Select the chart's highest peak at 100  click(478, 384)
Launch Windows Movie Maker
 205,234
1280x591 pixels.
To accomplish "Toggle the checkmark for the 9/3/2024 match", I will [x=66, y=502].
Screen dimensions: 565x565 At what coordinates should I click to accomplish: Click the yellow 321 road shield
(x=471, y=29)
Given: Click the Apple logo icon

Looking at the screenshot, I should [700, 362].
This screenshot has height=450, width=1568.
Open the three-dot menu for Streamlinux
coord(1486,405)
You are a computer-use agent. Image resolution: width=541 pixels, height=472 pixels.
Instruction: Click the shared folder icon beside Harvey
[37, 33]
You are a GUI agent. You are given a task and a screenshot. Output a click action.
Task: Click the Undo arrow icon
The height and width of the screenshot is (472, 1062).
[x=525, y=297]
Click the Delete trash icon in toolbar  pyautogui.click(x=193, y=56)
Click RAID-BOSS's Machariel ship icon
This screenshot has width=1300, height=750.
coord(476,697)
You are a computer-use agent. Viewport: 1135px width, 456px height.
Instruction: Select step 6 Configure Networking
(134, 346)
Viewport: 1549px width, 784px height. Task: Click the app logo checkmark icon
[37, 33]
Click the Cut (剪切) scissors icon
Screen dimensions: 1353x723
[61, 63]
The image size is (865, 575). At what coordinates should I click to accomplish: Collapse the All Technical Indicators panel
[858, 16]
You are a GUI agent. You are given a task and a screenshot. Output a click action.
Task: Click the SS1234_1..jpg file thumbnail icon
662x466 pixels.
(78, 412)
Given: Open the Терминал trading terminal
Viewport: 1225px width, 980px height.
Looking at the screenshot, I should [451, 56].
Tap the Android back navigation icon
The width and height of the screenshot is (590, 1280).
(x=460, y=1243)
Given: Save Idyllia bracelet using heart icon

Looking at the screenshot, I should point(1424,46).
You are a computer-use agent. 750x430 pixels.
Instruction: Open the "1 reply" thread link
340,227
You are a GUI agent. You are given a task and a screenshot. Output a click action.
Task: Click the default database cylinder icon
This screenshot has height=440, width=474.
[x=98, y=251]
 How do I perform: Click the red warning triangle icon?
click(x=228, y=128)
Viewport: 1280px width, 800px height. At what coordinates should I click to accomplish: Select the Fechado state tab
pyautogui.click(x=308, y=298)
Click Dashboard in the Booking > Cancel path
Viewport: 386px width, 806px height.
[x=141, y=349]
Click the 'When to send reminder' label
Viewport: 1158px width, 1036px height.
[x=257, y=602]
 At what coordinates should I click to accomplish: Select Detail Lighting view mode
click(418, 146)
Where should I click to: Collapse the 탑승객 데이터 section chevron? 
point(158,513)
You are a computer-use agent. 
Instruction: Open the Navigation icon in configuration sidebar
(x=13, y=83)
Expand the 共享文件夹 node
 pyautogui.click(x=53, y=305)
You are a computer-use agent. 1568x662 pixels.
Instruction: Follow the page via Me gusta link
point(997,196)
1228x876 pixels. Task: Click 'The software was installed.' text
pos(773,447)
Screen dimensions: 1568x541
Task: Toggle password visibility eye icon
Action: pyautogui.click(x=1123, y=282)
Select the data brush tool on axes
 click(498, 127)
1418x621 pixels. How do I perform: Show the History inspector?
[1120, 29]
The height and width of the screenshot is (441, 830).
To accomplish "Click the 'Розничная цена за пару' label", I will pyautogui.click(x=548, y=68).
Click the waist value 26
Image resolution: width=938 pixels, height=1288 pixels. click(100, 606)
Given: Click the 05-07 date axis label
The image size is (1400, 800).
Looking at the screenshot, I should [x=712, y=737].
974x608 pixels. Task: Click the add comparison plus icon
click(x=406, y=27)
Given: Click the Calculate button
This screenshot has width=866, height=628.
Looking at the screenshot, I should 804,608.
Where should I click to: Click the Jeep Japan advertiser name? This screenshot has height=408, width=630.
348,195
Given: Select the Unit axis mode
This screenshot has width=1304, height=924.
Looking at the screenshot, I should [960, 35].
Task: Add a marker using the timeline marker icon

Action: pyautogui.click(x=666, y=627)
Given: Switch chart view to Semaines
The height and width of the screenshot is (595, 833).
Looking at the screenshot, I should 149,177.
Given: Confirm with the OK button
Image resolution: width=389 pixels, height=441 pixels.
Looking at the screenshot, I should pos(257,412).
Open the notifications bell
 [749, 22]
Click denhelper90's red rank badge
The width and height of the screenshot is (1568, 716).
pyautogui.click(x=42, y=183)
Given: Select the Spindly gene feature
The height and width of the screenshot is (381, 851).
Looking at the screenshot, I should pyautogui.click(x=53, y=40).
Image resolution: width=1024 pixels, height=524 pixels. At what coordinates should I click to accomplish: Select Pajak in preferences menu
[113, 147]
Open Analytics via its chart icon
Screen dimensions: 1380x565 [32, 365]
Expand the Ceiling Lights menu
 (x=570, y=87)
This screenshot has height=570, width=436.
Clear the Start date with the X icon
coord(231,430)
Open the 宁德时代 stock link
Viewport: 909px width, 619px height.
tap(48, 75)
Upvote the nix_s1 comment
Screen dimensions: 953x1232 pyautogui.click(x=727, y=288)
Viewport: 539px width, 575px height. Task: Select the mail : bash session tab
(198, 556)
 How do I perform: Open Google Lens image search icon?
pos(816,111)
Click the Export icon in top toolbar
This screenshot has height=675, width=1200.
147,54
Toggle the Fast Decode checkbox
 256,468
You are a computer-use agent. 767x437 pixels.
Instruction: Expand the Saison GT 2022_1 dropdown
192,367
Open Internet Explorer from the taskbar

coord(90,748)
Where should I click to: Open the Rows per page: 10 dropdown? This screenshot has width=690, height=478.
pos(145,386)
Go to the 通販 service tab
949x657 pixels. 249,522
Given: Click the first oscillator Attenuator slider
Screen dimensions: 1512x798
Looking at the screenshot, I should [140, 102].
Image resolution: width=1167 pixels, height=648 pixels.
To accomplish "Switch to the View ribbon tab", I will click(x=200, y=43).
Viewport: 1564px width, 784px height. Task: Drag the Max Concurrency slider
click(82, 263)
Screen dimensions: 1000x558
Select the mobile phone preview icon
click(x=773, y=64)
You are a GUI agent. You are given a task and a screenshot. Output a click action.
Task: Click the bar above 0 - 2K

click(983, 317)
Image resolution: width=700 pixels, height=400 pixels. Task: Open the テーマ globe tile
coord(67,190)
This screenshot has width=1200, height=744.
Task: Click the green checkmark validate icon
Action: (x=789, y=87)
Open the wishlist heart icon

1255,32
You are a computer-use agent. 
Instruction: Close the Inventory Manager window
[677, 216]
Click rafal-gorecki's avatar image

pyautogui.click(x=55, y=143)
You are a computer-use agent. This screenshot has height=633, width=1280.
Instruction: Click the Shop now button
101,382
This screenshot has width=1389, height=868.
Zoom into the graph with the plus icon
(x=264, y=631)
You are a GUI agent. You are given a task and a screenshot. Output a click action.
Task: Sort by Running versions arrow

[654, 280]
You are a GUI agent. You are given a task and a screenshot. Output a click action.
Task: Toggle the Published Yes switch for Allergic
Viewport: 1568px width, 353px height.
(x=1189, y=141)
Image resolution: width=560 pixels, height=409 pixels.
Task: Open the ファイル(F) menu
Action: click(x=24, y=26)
· · ·
Taking care to match every character, output all of the entries above.

Response to the exercise →
Select the chart's highest peak at 100  click(478, 384)
Launch Windows Movie Maker
 205,234
1280x591 pixels.
To accomplish "Toggle the checkmark for the 9/3/2024 match", I will [x=66, y=502].
Screen dimensions: 565x565 At what coordinates should I click to accomplish: Click the yellow 321 road shield
(x=471, y=29)
Given: Click the Apple logo icon

Looking at the screenshot, I should [700, 362].
This screenshot has height=450, width=1568.
Open the three-dot menu for Streamlinux
coord(1486,405)
You are a computer-use agent. Image resolution: width=541 pixels, height=472 pixels.
Instruction: Click the shared folder icon beside Harvey
[37, 33]
You are a GUI agent. You are given a task and a screenshot. Output a click action.
Task: Click the Undo arrow icon
The height and width of the screenshot is (472, 1062).
[x=525, y=297]
Click the Delete trash icon in toolbar  pyautogui.click(x=193, y=56)
Click RAID-BOSS's Machariel ship icon
This screenshot has width=1300, height=750.
coord(476,697)
You are a computer-use agent. Viewport: 1135px width, 456px height.
Instruction: Select step 6 Configure Networking
(134, 346)
Viewport: 1549px width, 784px height. Task: Click the app logo checkmark icon
[37, 33]
Click the Cut (剪切) scissors icon
Screen dimensions: 1353x723
[61, 63]
The image size is (865, 575). At what coordinates should I click to accomplish: Collapse the All Technical Indicators panel
[858, 16]
You are a GUI agent. You are given a task and a screenshot. Output a click action.
Task: Click the SS1234_1..jpg file thumbnail icon
662x466 pixels.
(78, 412)
Given: Open the Терминал trading terminal
Viewport: 1225px width, 980px height.
Looking at the screenshot, I should [451, 56].
Tap the Android back navigation icon
The width and height of the screenshot is (590, 1280).
(x=460, y=1243)
Given: Save Idyllia bracelet using heart icon

Looking at the screenshot, I should point(1424,46).
You are a computer-use agent. 750x430 pixels.
Instruction: Open the "1 reply" thread link
340,227
You are a GUI agent. You are given a task and a screenshot. Output a click action.
Task: Click the default database cylinder icon
This screenshot has height=440, width=474.
[x=98, y=251]
 How do I perform: Click the red warning triangle icon?
click(x=228, y=128)
Viewport: 1280px width, 800px height. At what coordinates should I click to accomplish: Select the Fechado state tab
pyautogui.click(x=308, y=298)
Click Dashboard in the Booking > Cancel path
Viewport: 386px width, 806px height.
[x=141, y=349]
Click the 'When to send reminder' label
Viewport: 1158px width, 1036px height.
[x=257, y=602]
 At what coordinates should I click to accomplish: Select Detail Lighting view mode
click(418, 146)
Where should I click to: Collapse the 탑승객 데이터 section chevron? 
point(158,513)
You are a computer-use agent. 
Instruction: Open the Navigation icon in configuration sidebar
(x=13, y=83)
Expand the 共享文件夹 node
 pyautogui.click(x=53, y=305)
You are a computer-use agent. 1568x662 pixels.
Instruction: Follow the page via Me gusta link
point(997,196)
1228x876 pixels. Task: Click 'The software was installed.' text
pos(773,447)
Screen dimensions: 1568x541
Task: Toggle password visibility eye icon
Action: pyautogui.click(x=1123, y=282)
Select the data brush tool on axes
 click(498, 127)
1418x621 pixels. How do I perform: Show the History inspector?
[1120, 29]
The height and width of the screenshot is (441, 830).
To accomplish "Click the 'Розничная цена за пару' label", I will pyautogui.click(x=548, y=68).
Click the waist value 26
Image resolution: width=938 pixels, height=1288 pixels. click(100, 606)
Given: Click the 05-07 date axis label
The image size is (1400, 800).
Looking at the screenshot, I should [x=712, y=737].
974x608 pixels. Task: Click the add comparison plus icon
click(x=406, y=27)
Given: Click the Calculate button
This screenshot has width=866, height=628.
Looking at the screenshot, I should 804,608.
Where should I click to: Click the Jeep Japan advertiser name? This screenshot has height=408, width=630.
348,195
Given: Select the Unit axis mode
This screenshot has width=1304, height=924.
Looking at the screenshot, I should [960, 35].
Task: Add a marker using the timeline marker icon

Action: pyautogui.click(x=666, y=627)
Given: Switch chart view to Semaines
The height and width of the screenshot is (595, 833).
Looking at the screenshot, I should 149,177.
Given: Confirm with the OK button
Image resolution: width=389 pixels, height=441 pixels.
Looking at the screenshot, I should pos(257,412).
Open the notifications bell
 [749, 22]
Click denhelper90's red rank badge
The width and height of the screenshot is (1568, 716).
pyautogui.click(x=42, y=183)
Given: Select the Spindly gene feature
The height and width of the screenshot is (381, 851).
Looking at the screenshot, I should pyautogui.click(x=53, y=40).
Image resolution: width=1024 pixels, height=524 pixels. At what coordinates should I click to accomplish: Select Pajak in preferences menu
[113, 147]
Open Analytics via its chart icon
Screen dimensions: 1380x565 [32, 365]
Expand the Ceiling Lights menu
 (x=570, y=87)
This screenshot has height=570, width=436.
Clear the Start date with the X icon
coord(231,430)
Open the 宁德时代 stock link
Viewport: 909px width, 619px height.
tap(48, 75)
Upvote the nix_s1 comment
Screen dimensions: 953x1232 pyautogui.click(x=727, y=288)
Viewport: 539px width, 575px height. Task: Select the mail : bash session tab
(198, 556)
 How do I perform: Open Google Lens image search icon?
pos(816,111)
Click the Export icon in top toolbar
This screenshot has height=675, width=1200.
147,54
Toggle the Fast Decode checkbox
 256,468
You are a computer-use agent. 767x437 pixels.
Instruction: Expand the Saison GT 2022_1 dropdown
192,367
Open Internet Explorer from the taskbar

coord(90,748)
Where should I click to: Open the Rows per page: 10 dropdown? This screenshot has width=690, height=478.
pos(145,386)
Go to the 通販 service tab
949x657 pixels. 249,522
Given: Click the first oscillator Attenuator slider
Screen dimensions: 1512x798
Looking at the screenshot, I should [140, 102].
Image resolution: width=1167 pixels, height=648 pixels.
To accomplish "Switch to the View ribbon tab", I will click(x=200, y=43).
Viewport: 1564px width, 784px height. Task: Drag the Max Concurrency slider
click(82, 263)
Screen dimensions: 1000x558
Select the mobile phone preview icon
click(x=773, y=64)
You are a GUI agent. You are given a task and a screenshot. Output a click action.
Task: Click the bar above 0 - 2K

click(983, 317)
Image resolution: width=700 pixels, height=400 pixels. Task: Open the テーマ globe tile
coord(67,190)
This screenshot has width=1200, height=744.
Task: Click the green checkmark validate icon
Action: (x=789, y=87)
Open the wishlist heart icon

1255,32
You are a computer-use agent. 
Instruction: Close the Inventory Manager window
[677, 216]
Click rafal-gorecki's avatar image

pyautogui.click(x=55, y=143)
You are a computer-use agent. This screenshot has height=633, width=1280.
Instruction: Click the Shop now button
101,382
This screenshot has width=1389, height=868.
Zoom into the graph with the plus icon
(x=264, y=631)
You are a GUI agent. You are given a task and a screenshot. Output a click action.
Task: Sort by Running versions arrow

[654, 280]
You are a GUI agent. You are given a task and a screenshot. Output a click action.
Task: Toggle the Published Yes switch for Allergic
Viewport: 1568px width, 353px height.
(x=1189, y=141)
Image resolution: width=560 pixels, height=409 pixels.
Task: Open the ファイル(F) menu
Action: click(x=24, y=26)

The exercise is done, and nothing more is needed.